For all heifers, walking pens, noting environmental conditions and proactively discussing those notes with your nutritionist can pay dividends. The walkthrough checklist should include bodyweight, resting surfaces, coat conditions, crowding, lot conditions, walking surfaces, body condition, etc.
Generally, for dairy heifers, you should reduce dietary NDF 2 to 3 percentage units in the winter. For tougher winter conditions (wind, frozen or wet bedding, or frozen, uneven walking surfaces), reduce dietary NDF 3 to 4 percentage units, but always monitor heifer growth and body condition frequently.
Reducing dietary NDF in winter heifer diets accomplishes two things. First, the diet will have more caloric density and, second, heifers will eat more feed. In general, for every 2-percentage-unit reduction in dietary NDF, heifers will eat 1 pound more of dry matter.

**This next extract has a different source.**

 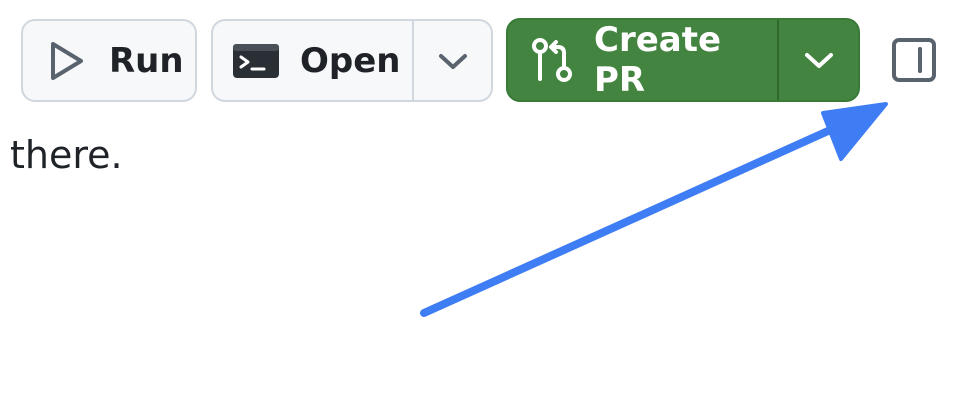 I want to click on terminal-icon, so click(x=256, y=61).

Finally, remember winter to a heifer is where she lives, not where we live.
In freestall or other confinement barns, winter may end in March. That’s because heifers are fully protected from precipitation, wind and internal barn temperatures may rise to above 50 degrees F. Thus, don’t continue winter diets too long or over-conditioning may occur. Winter may end much later for heifers with outside exposure due to cold winds, icy rains and muddy lots.